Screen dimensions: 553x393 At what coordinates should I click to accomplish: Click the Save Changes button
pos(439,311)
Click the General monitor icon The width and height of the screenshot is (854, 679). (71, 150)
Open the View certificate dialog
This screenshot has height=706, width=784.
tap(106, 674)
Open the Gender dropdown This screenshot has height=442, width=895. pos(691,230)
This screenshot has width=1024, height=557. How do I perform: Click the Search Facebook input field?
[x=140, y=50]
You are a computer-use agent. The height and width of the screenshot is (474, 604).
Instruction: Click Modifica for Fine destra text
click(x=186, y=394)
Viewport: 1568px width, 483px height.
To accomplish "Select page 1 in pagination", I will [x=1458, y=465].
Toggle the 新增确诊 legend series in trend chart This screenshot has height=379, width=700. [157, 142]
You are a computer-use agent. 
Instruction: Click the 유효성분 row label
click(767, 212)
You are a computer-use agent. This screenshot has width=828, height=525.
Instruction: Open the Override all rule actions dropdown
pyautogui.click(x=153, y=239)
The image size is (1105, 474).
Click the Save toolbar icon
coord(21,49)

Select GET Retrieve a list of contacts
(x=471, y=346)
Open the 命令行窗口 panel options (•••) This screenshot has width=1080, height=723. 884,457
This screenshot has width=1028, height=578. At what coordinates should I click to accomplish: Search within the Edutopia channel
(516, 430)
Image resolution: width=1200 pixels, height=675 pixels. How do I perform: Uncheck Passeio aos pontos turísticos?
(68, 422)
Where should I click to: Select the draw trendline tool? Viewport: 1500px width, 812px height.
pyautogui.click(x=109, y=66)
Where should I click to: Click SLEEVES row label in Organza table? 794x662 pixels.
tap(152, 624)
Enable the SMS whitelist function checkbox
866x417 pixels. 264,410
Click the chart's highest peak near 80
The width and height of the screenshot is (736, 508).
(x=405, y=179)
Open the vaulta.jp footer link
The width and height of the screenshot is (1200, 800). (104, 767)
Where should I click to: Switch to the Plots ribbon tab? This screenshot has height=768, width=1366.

::::

A word-for-word transcription of all the data is needed.

Screen dimensions: 553x393 At what coordinates should I click to accomplish: Click the Save Changes button
pos(439,311)
Click the General monitor icon The width and height of the screenshot is (854, 679). (71, 150)
Open the View certificate dialog
This screenshot has height=706, width=784.
tap(106, 674)
Open the Gender dropdown This screenshot has height=442, width=895. pos(691,230)
This screenshot has width=1024, height=557. How do I perform: Click the Search Facebook input field?
[x=140, y=50]
You are a computer-use agent. The height and width of the screenshot is (474, 604).
Instruction: Click Modifica for Fine destra text
click(x=186, y=394)
Viewport: 1568px width, 483px height.
To accomplish "Select page 1 in pagination", I will [x=1458, y=465].
Toggle the 新增确诊 legend series in trend chart This screenshot has height=379, width=700. [157, 142]
You are a computer-use agent. 
Instruction: Click the 유효성분 row label
click(767, 212)
You are a computer-use agent. This screenshot has width=828, height=525.
Instruction: Open the Override all rule actions dropdown
pyautogui.click(x=153, y=239)
The image size is (1105, 474).
Click the Save toolbar icon
coord(21,49)

Select GET Retrieve a list of contacts
(x=471, y=346)
Open the 命令行窗口 panel options (•••) This screenshot has width=1080, height=723. 884,457
This screenshot has width=1028, height=578. At what coordinates should I click to accomplish: Search within the Edutopia channel
(516, 430)
Image resolution: width=1200 pixels, height=675 pixels. How do I perform: Uncheck Passeio aos pontos turísticos?
(68, 422)
Where should I click to: Select the draw trendline tool? Viewport: 1500px width, 812px height.
pyautogui.click(x=109, y=66)
Where should I click to: Click SLEEVES row label in Organza table? 794x662 pixels.
tap(152, 624)
Enable the SMS whitelist function checkbox
866x417 pixels. 264,410
Click the chart's highest peak near 80
The width and height of the screenshot is (736, 508).
(x=405, y=179)
Open the vaulta.jp footer link
The width and height of the screenshot is (1200, 800). (104, 767)
Where should I click to: Switch to the Plots ribbon tab? This screenshot has height=768, width=1366.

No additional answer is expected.